▶ [TASK BRIEF]: Put the entries below into a JSON list of strings with one string per line, leaving out blank lines.

Begin EXCERPTED RECORDS

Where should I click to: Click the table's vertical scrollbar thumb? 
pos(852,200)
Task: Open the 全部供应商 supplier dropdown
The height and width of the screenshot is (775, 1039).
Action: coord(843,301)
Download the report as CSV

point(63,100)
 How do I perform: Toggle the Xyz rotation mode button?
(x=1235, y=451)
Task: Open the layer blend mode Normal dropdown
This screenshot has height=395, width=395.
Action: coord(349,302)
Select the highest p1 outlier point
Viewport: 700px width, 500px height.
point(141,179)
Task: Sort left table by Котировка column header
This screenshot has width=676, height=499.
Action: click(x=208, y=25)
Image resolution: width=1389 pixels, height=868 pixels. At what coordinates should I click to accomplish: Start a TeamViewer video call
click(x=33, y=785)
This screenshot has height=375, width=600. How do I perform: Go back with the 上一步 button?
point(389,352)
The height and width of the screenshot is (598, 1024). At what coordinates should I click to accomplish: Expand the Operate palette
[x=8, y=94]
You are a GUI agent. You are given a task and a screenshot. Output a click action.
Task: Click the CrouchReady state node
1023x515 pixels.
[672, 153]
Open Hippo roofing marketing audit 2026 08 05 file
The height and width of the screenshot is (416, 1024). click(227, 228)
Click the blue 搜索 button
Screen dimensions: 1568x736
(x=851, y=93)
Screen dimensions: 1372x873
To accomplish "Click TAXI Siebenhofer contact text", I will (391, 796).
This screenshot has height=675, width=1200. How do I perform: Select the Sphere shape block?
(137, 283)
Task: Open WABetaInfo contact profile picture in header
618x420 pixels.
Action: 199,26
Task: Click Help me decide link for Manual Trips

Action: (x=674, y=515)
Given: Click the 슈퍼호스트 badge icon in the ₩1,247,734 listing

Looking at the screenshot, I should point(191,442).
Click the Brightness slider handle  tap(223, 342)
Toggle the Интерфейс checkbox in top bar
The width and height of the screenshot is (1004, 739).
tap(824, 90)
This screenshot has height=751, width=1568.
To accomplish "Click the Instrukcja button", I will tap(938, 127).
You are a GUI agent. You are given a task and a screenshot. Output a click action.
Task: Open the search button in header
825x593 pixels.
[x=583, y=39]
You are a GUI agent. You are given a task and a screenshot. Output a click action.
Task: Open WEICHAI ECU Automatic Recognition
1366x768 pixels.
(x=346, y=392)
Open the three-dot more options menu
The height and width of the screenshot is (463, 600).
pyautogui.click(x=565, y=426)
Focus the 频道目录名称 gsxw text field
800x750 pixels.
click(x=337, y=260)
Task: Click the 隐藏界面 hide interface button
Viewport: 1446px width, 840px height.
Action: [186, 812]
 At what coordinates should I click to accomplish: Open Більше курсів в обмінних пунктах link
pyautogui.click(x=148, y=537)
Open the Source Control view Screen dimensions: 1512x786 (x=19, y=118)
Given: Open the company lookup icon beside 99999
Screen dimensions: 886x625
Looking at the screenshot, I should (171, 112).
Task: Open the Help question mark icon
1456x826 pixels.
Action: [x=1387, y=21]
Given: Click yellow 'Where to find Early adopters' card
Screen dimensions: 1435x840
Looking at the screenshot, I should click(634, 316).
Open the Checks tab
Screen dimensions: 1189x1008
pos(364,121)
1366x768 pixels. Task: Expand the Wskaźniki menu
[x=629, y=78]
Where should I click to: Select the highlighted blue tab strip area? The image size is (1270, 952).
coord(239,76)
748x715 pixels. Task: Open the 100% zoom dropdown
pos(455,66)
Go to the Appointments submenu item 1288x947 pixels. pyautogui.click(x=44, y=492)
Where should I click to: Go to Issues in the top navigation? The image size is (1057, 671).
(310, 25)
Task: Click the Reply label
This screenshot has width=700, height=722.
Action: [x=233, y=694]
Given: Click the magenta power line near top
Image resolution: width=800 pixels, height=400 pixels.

End EXCERPTED RECORDS

▶ [THE SOLUTION]:
[
  "Where should I click to: Click the table's vertical scrollbar thumb? ",
  "pos(852,200)",
  "Task: Open the 全部供应商 supplier dropdown",
  "The height and width of the screenshot is (775, 1039).",
  "Action: coord(843,301)",
  "Download the report as CSV",
  "point(63,100)",
  " How do I perform: Toggle the Xyz rotation mode button?",
  "(x=1235, y=451)",
  "Task: Open the layer blend mode Normal dropdown",
  "This screenshot has height=395, width=395.",
  "Action: coord(349,302)",
  "Select the highest p1 outlier point",
  "Viewport: 700px width, 500px height.",
  "point(141,179)",
  "Task: Sort left table by Котировка column header",
  "This screenshot has width=676, height=499.",
  "Action: click(x=208, y=25)",
  "Image resolution: width=1389 pixels, height=868 pixels. At what coordinates should I click to accomplish: Start a TeamViewer video call",
  "click(x=33, y=785)",
  "This screenshot has height=375, width=600. How do I perform: Go back with the 上一步 button?",
  "point(389,352)",
  "The height and width of the screenshot is (598, 1024). At what coordinates should I click to accomplish: Expand the Operate palette",
  "[x=8, y=94]",
  "You are a GUI agent. You are given a task and a screenshot. Output a click action.",
  "Task: Click the CrouchReady state node",
  "1023x515 pixels.",
  "[672, 153]",
  "Open Hippo roofing marketing audit 2026 08 05 file",
  "The height and width of the screenshot is (416, 1024). click(227, 228)",
  "Click the blue 搜索 button",
  "Screen dimensions: 1568x736",
  "(x=851, y=93)",
  "Screen dimensions: 1372x873",
  "To accomplish \"Click TAXI Siebenhofer contact text\", I will (391, 796).",
  "This screenshot has height=675, width=1200. How do I perform: Select the Sphere shape block?",
  "(137, 283)",
  "Task: Open WABetaInfo contact profile picture in header",
  "618x420 pixels.",
  "Action: 199,26",
  "Task: Click Help me decide link for Manual Trips",
  "Action: (x=674, y=515)",
  "Given: Click the 슈퍼호스트 badge icon in the ₩1,247,734 listing",
  "Looking at the screenshot, I should point(191,442).",
  "Click the Brightness slider handle  tap(223, 342)",
  "Toggle the Интерфейс checkbox in top bar",
  "The width and height of the screenshot is (1004, 739).",
  "tap(824, 90)",
  "This screenshot has height=751, width=1568.",
  "To accomplish \"Click the Instrukcja button\", I will tap(938, 127).",
  "You are a GUI agent. You are given a task and a screenshot. Output a click action.",
  "Task: Open the search button in header",
  "825x593 pixels.",
  "[x=583, y=39]",
  "You are a GUI agent. You are given a task and a screenshot. Output a click action.",
  "Task: Open WEICHAI ECU Automatic Recognition",
  "1366x768 pixels.",
  "(x=346, y=392)",
  "Open the three-dot more options menu",
  "The height and width of the screenshot is (463, 600).",
  "pyautogui.click(x=565, y=426)",
  "Focus the 频道目录名称 gsxw text field",
  "800x750 pixels.",
  "click(x=337, y=260)",
  "Task: Click the 隐藏界面 hide interface button",
  "Viewport: 1446px width, 840px height.",
  "Action: [186, 812]",
  " At what coordinates should I click to accomplish: Open Більше курсів в обмінних пунктах link",
  "pyautogui.click(x=148, y=537)",
  "Open the Source Control view Screen dimensions: 1512x786 (x=19, y=118)",
  "Given: Open the company lookup icon beside 99999",
  "Screen dimensions: 886x625",
  "Looking at the screenshot, I should (171, 112).",
  "Task: Open the Help question mark icon",
  "1456x826 pixels.",
  "Action: [x=1387, y=21]",
  "Given: Click yellow 'Where to find Early adopters' card",
  "Screen dimensions: 1435x840",
  "Looking at the screenshot, I should click(634, 316).",
  "Open the Checks tab",
  "Screen dimensions: 1189x1008",
  "pos(364,121)",
  "1366x768 pixels. Task: Expand the Wskaźniki menu",
  "[x=629, y=78]",
  "Where should I click to: Select the highlighted blue tab strip area? The image size is (1270, 952).",
  "coord(239,76)",
  "748x715 pixels. Task: Open the 100% zoom dropdown",
  "pos(455,66)",
  "Go to the Appointments submenu item 1288x947 pixels. pyautogui.click(x=44, y=492)",
  "Where should I click to: Go to Issues in the top navigation? The image size is (1057, 671).",
  "(310, 25)",
  "Task: Click the Reply label",
  "This screenshot has width=700, height=722.",
  "Action: [x=233, y=694]",
  "Given: Click the magenta power line near top",
  "Image resolution: width=800 pixels, height=400 pixels."
]